RMIT University
School of Science [Computer Science and Information Technology]
COSC2407 – Database Systems
Assignment #1: MongoDB and Apache Derby
Due: 11.59pm on Wednesday 12 April 2017
Marks: This individual assignment is worth 10% of your overall mark
1 Introduction
In this assignment, using your AWS linux instance you will build and query an instance of a
MongoDB database and an Apache Derby relational database using data concerning pedestrian
traffic in Melbourne from: https://data.melbourne.vic.gov.au
Please read ALL the following requirements carefully before you start.
2 Data
The data that you are going to use in this assignment is open data from the City of Melbourne
about pedestrian traffic in the Melbourne CBD. The data is described at the following website:
https://data.melbourne.vic.gov.au/Transport-Movement/
Pedestrian-volume-updated-monthly-/b2ak-trbp
and the data can be explored (and downloaded) in various formats from that website. You can
download a compressed copy of the data from:
http://goanna.cs.rmit.edu.au/~jat/Pedestrian_volume__updated_monthly_.csv.zip
which can be accessed using the wget command from your AWS linux instance. Or you can
download the file on another machine and use scp to copy to your AWS linux instance or use a
tool (such as DBeaver or Robomongo to connect to your database and upload the data directly
into your database). When you download the file you will need to unzip the file. This file is
also available on blackboard.
The data is from https://data.melbourne.vic.gov.au and the first line contains the
field names that should be used to inform how you create and name any entities in your
databases.
3 Academic Integrity
This is individual assignment, which means what you submit MUST be your own original
work.
So make sure you reference any sources you use (including all web resources) as all assignments will be checked with plagiarism-detection software.

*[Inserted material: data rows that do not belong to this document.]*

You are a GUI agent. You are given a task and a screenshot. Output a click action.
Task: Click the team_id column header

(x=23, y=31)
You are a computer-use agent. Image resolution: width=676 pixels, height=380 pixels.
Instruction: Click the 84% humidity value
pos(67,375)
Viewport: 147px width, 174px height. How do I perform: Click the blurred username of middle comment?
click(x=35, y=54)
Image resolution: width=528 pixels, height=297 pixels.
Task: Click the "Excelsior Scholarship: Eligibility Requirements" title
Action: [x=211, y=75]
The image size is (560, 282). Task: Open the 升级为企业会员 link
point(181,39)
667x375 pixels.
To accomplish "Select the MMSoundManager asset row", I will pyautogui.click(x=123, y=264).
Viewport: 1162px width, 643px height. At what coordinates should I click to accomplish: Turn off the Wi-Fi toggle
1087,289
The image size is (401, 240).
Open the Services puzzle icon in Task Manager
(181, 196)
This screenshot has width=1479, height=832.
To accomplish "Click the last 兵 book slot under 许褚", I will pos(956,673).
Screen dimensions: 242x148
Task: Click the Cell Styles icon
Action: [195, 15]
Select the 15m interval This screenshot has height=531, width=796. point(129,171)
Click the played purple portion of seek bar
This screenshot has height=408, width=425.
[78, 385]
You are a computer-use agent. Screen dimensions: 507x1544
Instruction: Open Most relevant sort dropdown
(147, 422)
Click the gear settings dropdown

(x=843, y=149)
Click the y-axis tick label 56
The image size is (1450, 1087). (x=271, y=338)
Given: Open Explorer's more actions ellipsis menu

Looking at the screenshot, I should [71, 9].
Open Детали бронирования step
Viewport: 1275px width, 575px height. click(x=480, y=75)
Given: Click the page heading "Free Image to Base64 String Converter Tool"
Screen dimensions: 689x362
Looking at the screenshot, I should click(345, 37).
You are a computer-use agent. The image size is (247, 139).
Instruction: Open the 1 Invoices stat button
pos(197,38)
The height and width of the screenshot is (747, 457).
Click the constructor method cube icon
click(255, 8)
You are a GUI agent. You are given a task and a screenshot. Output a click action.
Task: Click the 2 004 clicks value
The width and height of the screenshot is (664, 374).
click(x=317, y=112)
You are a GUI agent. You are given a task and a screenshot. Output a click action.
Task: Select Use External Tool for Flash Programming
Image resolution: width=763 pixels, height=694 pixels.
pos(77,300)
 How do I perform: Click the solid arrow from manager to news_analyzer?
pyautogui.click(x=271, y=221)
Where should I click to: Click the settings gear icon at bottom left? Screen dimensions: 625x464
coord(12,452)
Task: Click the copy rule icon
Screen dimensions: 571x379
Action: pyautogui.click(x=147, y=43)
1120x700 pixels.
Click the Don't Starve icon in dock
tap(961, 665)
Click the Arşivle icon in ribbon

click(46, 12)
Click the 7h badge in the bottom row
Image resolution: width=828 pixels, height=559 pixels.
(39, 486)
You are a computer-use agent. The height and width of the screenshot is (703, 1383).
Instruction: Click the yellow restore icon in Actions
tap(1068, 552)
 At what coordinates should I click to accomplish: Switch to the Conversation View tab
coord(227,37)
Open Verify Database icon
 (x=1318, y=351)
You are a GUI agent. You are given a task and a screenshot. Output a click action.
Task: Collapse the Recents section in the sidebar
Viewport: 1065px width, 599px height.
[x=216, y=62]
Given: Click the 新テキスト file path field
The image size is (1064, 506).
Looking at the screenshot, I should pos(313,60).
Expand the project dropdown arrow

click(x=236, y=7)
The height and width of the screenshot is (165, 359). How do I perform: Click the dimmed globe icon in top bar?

Any student found to have plagiarised will be subject to disciplinary action in accordance
with RMIT policy and procedures. Plagiarism includes submitting code that is not your own or
submitting text that is not your own. Submitting a comment from someone else in your code or a
sentence from someone else’s report is plagiarism, and plagiarism includes submitting work
from previous years. Allowing others to copy your work is also plagiarism. All plagiarism
will be penalised; there are no exceptions and no excuses. For further information, please see:
http://www1.rmit.edu.au/students/academic-integrity.
14 General Requirements and Getting Help
This section contains information about the general requirements that your assignment must
meet and how to get help.
1. Your database must be set up on your AWS linux instance (as set up following the instructions in the initial practical classes in the laboratories). As some tasks require timing you
should use the same AWS linux instance and versions of MongoDB and Apache Derby
for all tasks.
2. Parts of this assignment will ask you to analyse your results, and to write your conclusions in a report. The report MUST be a PDF file. Submissions that do not meet this
requirement will NOT be marked.
3. Your report must be well-written. Poorly written or hard to read reports will receive
substantially lower marks. Your report should be appropriate to submit in a professional
environment (such as including in a portfolio of your work for a prospective employer).
The RMIT Study & Learning Centre employs advisors to help you improve your writing.
For details, see http://www.rmit.edu.au/studyandlearningcentre.
4. All sections of this assignment are expected to show that you have thought about the
problem. The most basic structuring of data and analysis will get the most basic mark.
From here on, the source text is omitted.